### [SOURCE INFORMATION]
++++++

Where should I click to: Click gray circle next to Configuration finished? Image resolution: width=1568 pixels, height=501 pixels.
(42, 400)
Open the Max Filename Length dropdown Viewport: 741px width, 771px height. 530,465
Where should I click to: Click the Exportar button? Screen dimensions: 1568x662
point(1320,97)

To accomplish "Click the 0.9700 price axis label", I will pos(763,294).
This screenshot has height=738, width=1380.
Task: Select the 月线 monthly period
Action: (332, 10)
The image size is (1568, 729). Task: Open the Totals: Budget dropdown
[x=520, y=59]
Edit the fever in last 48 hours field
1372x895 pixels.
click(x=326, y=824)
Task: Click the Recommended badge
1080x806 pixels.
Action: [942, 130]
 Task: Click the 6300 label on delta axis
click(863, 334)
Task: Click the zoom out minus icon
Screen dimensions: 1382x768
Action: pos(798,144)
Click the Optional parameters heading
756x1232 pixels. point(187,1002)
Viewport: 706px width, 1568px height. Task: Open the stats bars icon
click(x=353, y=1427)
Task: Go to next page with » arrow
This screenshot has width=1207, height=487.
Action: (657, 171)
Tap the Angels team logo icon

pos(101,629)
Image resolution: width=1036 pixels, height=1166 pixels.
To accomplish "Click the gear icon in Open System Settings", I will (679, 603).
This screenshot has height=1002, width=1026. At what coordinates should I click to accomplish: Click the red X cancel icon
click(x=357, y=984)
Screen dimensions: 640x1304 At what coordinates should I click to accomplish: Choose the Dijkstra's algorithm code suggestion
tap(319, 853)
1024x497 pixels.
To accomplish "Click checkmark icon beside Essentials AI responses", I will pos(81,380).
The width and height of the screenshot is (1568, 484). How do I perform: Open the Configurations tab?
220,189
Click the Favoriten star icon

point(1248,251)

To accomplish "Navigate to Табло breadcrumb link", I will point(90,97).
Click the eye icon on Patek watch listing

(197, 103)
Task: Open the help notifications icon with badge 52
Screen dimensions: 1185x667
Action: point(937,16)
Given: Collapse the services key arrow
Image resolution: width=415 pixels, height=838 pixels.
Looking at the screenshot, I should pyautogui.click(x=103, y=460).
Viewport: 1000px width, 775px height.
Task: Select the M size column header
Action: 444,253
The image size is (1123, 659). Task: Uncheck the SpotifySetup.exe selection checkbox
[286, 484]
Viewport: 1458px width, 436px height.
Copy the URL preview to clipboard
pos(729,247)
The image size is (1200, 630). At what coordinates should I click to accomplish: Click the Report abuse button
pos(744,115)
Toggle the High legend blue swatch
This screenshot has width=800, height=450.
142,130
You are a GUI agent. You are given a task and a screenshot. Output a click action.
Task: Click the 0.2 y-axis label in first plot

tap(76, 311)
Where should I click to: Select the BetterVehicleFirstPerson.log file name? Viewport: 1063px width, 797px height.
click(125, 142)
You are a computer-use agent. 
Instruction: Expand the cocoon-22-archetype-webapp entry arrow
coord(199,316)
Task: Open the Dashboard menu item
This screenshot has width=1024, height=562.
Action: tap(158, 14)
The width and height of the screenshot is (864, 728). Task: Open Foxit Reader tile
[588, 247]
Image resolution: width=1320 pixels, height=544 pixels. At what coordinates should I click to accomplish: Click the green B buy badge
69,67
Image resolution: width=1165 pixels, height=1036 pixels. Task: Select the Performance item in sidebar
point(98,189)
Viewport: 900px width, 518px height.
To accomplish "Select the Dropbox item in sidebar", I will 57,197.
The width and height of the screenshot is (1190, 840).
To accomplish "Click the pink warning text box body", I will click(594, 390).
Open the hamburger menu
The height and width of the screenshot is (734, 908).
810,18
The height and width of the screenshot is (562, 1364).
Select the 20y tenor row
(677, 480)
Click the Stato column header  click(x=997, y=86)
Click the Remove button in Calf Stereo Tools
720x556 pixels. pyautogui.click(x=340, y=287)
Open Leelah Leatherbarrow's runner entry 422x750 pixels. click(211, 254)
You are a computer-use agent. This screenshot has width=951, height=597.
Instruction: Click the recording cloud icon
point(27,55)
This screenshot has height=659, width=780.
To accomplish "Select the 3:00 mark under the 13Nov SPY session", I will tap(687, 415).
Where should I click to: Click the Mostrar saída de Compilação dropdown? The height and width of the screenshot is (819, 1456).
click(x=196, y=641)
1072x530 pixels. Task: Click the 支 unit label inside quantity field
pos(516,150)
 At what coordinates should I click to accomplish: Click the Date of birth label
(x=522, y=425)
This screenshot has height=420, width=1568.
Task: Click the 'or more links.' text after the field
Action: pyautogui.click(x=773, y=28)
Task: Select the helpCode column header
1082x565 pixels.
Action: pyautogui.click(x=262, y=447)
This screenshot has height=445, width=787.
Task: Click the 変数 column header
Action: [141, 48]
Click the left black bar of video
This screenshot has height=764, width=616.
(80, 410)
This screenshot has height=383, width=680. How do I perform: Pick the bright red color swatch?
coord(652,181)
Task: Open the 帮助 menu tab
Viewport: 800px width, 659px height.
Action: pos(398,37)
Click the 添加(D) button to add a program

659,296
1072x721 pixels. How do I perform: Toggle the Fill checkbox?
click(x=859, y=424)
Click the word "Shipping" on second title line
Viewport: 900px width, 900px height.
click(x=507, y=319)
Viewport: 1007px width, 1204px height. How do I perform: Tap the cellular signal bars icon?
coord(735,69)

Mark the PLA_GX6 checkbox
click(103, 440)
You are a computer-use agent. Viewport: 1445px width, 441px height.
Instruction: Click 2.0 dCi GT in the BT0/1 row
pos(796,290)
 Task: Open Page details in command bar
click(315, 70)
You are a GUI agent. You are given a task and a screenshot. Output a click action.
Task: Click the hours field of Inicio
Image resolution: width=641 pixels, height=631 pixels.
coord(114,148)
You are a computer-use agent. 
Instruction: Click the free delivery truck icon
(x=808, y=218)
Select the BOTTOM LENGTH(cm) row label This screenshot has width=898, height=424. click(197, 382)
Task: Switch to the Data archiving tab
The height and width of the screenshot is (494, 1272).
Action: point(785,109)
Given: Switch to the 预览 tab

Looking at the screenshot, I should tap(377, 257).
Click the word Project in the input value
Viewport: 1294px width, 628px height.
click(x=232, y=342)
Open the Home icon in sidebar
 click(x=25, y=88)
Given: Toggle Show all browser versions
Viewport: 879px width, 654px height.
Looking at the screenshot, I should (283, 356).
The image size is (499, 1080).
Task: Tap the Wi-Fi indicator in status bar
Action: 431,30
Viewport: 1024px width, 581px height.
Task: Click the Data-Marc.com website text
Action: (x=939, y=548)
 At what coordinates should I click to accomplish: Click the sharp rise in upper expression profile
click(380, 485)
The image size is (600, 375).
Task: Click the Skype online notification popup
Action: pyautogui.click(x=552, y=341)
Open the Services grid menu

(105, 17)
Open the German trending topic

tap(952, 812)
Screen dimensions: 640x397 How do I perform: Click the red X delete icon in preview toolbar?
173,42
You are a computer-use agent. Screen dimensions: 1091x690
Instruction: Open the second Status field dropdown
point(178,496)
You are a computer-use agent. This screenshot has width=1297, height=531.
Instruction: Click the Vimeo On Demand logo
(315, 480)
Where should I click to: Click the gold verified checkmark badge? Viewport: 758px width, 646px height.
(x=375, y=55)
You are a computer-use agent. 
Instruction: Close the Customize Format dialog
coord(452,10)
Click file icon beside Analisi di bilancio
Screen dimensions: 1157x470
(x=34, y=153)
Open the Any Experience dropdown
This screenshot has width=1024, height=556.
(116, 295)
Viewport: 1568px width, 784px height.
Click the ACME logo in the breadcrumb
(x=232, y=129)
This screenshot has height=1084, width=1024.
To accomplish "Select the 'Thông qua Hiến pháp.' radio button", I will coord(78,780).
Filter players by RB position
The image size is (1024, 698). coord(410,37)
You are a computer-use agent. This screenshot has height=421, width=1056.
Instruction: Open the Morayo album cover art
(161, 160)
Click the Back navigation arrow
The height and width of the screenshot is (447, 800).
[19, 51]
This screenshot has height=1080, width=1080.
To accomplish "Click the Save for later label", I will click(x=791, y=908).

++++++

### [ASSIGNED TASK]
In the listing above, please print only the lines from the first one to the line where "Given: Collapse the services key arrow" appears, exactly as written, both of those lines included.

### [EXPECTED OUTPUT]
Where should I click to: Click gray circle next to Configuration finished? Image resolution: width=1568 pixels, height=501 pixels.
(42, 400)
Open the Max Filename Length dropdown Viewport: 741px width, 771px height. 530,465
Where should I click to: Click the Exportar button? Screen dimensions: 1568x662
point(1320,97)

To accomplish "Click the 0.9700 price axis label", I will pos(763,294).
This screenshot has height=738, width=1380.
Task: Select the 月线 monthly period
Action: (332, 10)
The image size is (1568, 729). Task: Open the Totals: Budget dropdown
[x=520, y=59]
Edit the fever in last 48 hours field
1372x895 pixels.
click(x=326, y=824)
Task: Click the Recommended badge
1080x806 pixels.
Action: [942, 130]
 Task: Click the 6300 label on delta axis
click(863, 334)
Task: Click the zoom out minus icon
Screen dimensions: 1382x768
Action: pos(798,144)
Click the Optional parameters heading
756x1232 pixels. point(187,1002)
Viewport: 706px width, 1568px height. Task: Open the stats bars icon
click(x=353, y=1427)
Task: Go to next page with » arrow
This screenshot has width=1207, height=487.
Action: (657, 171)
Tap the Angels team logo icon

pos(101,629)
Image resolution: width=1036 pixels, height=1166 pixels.
To accomplish "Click the gear icon in Open System Settings", I will (679, 603).
This screenshot has height=1002, width=1026. At what coordinates should I click to accomplish: Click the red X cancel icon
click(x=357, y=984)
Screen dimensions: 640x1304 At what coordinates should I click to accomplish: Choose the Dijkstra's algorithm code suggestion
tap(319, 853)
1024x497 pixels.
To accomplish "Click checkmark icon beside Essentials AI responses", I will pos(81,380).
The width and height of the screenshot is (1568, 484). How do I perform: Open the Configurations tab?
220,189
Click the Favoriten star icon

point(1248,251)

To accomplish "Navigate to Табло breadcrumb link", I will point(90,97).
Click the eye icon on Patek watch listing

(197, 103)
Task: Open the help notifications icon with badge 52
Screen dimensions: 1185x667
Action: point(937,16)
Given: Collapse the services key arrow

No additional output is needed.